Your task:
The answer should hold exactly the lines of the entries below from the one containing "The height and" through the last line, both included.

(Extracted records)
━━━━━━━━━━

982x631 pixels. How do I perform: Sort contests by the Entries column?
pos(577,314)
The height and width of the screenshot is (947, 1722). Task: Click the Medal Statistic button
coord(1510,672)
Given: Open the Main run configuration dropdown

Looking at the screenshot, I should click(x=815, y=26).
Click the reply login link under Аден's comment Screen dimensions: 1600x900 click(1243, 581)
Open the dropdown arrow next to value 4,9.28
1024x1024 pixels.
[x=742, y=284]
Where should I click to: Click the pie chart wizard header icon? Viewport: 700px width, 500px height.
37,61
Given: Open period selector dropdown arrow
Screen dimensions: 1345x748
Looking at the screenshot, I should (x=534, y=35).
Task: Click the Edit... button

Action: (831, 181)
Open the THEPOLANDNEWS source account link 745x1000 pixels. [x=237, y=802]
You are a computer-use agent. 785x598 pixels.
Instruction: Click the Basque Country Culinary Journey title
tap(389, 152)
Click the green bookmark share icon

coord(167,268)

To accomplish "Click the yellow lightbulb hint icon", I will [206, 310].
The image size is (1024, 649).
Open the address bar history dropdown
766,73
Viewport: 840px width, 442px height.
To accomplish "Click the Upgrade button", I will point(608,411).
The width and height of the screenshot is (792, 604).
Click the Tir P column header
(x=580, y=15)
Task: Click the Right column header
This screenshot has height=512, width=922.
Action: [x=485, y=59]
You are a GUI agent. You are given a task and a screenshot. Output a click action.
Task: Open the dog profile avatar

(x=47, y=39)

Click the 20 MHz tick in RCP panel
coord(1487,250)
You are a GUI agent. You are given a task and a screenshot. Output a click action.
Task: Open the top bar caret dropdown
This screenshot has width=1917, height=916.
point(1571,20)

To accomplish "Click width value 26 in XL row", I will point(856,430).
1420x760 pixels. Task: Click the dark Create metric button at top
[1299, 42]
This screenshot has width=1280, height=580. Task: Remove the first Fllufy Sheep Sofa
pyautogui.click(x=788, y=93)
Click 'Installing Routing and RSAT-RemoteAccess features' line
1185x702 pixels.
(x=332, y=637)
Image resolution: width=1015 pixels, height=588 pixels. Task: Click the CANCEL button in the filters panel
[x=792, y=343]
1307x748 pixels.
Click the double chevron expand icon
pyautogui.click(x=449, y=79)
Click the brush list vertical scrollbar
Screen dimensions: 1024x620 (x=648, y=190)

━━━━━━━━━━

Your solution:
The height and width of the screenshot is (947, 1722). Task: Click the Medal Statistic button
coord(1510,672)
Given: Open the Main run configuration dropdown

Looking at the screenshot, I should click(x=815, y=26).
Click the reply login link under Аден's comment Screen dimensions: 1600x900 click(1243, 581)
Open the dropdown arrow next to value 4,9.28
1024x1024 pixels.
[x=742, y=284]
Where should I click to: Click the pie chart wizard header icon? Viewport: 700px width, 500px height.
37,61
Given: Open period selector dropdown arrow
Screen dimensions: 1345x748
Looking at the screenshot, I should (x=534, y=35).
Task: Click the Edit... button

Action: (831, 181)
Open the THEPOLANDNEWS source account link 745x1000 pixels. [x=237, y=802]
You are a computer-use agent. 785x598 pixels.
Instruction: Click the Basque Country Culinary Journey title
tap(389, 152)
Click the green bookmark share icon

coord(167,268)

To accomplish "Click the yellow lightbulb hint icon", I will [206, 310].
The image size is (1024, 649).
Open the address bar history dropdown
766,73
Viewport: 840px width, 442px height.
To accomplish "Click the Upgrade button", I will point(608,411).
The width and height of the screenshot is (792, 604).
Click the Tir P column header
(x=580, y=15)
Task: Click the Right column header
This screenshot has height=512, width=922.
Action: [x=485, y=59]
You are a GUI agent. You are given a task and a screenshot. Output a click action.
Task: Open the dog profile avatar

(x=47, y=39)

Click the 20 MHz tick in RCP panel
coord(1487,250)
You are a GUI agent. You are given a task and a screenshot. Output a click action.
Task: Open the top bar caret dropdown
This screenshot has width=1917, height=916.
point(1571,20)

To accomplish "Click width value 26 in XL row", I will point(856,430).
1420x760 pixels. Task: Click the dark Create metric button at top
[1299, 42]
This screenshot has width=1280, height=580. Task: Remove the first Fllufy Sheep Sofa
pyautogui.click(x=788, y=93)
Click 'Installing Routing and RSAT-RemoteAccess features' line
1185x702 pixels.
(x=332, y=637)
Image resolution: width=1015 pixels, height=588 pixels. Task: Click the CANCEL button in the filters panel
[x=792, y=343]
1307x748 pixels.
Click the double chevron expand icon
pyautogui.click(x=449, y=79)
Click the brush list vertical scrollbar
Screen dimensions: 1024x620 (x=648, y=190)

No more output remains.